Light is the key factor controlling COP1/SPA activity. Genetic studies showed that the SPA2 protein is particularly strongly inactivated by light when compared to the other three SPAs, making SPA2 a particularly interesting SPA when analyzing light-mediated inhibition of COP1/SPA activity [22,42]. How light inactivates the COP1/SPA complex is not fully understood. Evidence indicates that phytochrome and cryptochrome photoreceptors converge on COP1/SPA to promote light signaling in R, FR and B. Such light-induced inactivation of COP1/SPA occurs via multiple mechanisms.

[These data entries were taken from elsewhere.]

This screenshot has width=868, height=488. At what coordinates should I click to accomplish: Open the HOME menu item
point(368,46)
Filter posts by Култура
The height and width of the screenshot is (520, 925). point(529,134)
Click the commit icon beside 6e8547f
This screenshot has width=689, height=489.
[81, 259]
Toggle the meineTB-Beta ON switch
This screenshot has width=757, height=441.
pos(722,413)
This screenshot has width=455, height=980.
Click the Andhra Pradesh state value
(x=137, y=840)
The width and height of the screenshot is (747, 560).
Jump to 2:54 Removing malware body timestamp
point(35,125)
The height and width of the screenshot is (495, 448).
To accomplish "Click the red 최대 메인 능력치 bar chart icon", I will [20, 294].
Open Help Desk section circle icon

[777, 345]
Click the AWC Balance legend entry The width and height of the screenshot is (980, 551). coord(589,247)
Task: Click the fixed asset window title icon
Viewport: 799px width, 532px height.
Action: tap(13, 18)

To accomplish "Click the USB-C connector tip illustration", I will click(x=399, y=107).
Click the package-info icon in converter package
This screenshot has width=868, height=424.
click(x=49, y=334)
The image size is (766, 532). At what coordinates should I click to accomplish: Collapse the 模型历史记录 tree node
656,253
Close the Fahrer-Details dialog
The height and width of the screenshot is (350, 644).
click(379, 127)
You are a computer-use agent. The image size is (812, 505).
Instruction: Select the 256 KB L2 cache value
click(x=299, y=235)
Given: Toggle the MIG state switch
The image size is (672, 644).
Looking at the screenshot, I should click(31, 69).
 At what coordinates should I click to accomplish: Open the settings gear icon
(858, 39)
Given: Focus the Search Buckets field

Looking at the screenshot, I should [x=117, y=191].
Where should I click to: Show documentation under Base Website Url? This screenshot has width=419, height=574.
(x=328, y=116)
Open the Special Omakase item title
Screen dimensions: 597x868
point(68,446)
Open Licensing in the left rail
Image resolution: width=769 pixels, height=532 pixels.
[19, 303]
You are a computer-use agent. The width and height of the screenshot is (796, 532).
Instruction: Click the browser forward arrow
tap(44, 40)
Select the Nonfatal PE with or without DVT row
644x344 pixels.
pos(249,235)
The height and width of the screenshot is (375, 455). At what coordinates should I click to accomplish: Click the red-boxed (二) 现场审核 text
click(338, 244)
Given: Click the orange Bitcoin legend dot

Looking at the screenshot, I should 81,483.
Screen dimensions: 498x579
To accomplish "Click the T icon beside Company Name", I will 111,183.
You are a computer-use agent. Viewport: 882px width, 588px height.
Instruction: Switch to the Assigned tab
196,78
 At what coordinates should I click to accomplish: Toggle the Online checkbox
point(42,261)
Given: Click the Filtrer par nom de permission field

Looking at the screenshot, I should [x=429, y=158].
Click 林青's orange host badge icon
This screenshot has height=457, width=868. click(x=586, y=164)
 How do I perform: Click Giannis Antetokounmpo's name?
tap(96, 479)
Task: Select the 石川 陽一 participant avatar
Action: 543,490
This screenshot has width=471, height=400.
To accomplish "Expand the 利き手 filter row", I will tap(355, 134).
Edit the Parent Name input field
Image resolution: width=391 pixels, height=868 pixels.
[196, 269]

First, after light exposure, COP1 translocates from the nucleus into the cytoplasm [43,44]. Second, the B-dependent interaction of cry1 with SPA1 reduces the COP1/SPA1 interaction [4547]. Similarly, an interaction of light-activated phytochromes A and B with members of the SPA family reduces the interaction between COP1 and SPA proteins [48,49]. For cry2, B acts to promote the interaction of cry2 with COP1 [50]. A third mechanism which reduces COP1/SPA activity in FRc-grown plants involves the degradation of SPA1 and SPA2 in the proteasome [42]. Here, we have analyzed the molecular mechanism of SPA2-degradation in different light qualities and uncover a photoreceptor-specific mechanism of light-induced COP1/SPA repression via COP1.

Results

SPA1 and SPA2 are degraded in far-red, red and blue light

To investigate the dynamics and wave-length dependency of light-induced SPA2 degradation, we determined SPA2 protein levels in dark-grown seedlings that were briefly exposed to R, FR or B. These seedlings expressed HA-tagged SPA2 under the control of the 5′ and 3′ regulatory sequences of SPA2 (SPA2::SPA2-HA) [42]. The SPA2 promoter expresses at the same level in dark-grown and light-exposed seedlings [42,51]. Therefore, light-induced differences in SPA2-HA protein levels in these lines are due to changes in protein stability, as shown previously [42]. Exposure of dark-grown seedlings to a short, 200-second pulse of R (Rp) was sufficient to strongly reduce SPA2-HA protein levels within 5 min after subsequent transfer to darkness (Fig 1A). Ten minutes after the Rp, there was barely any SPA2-HA protein detectable. Similarly, when dark-grown seedlings were irradiated with a pulse of FR (FRp) or B (Bp), SPA2-HA protein abundance decreased to a very low level. The response time to FRp and Bp was also very rapid, but slightly longer when compared to Rp.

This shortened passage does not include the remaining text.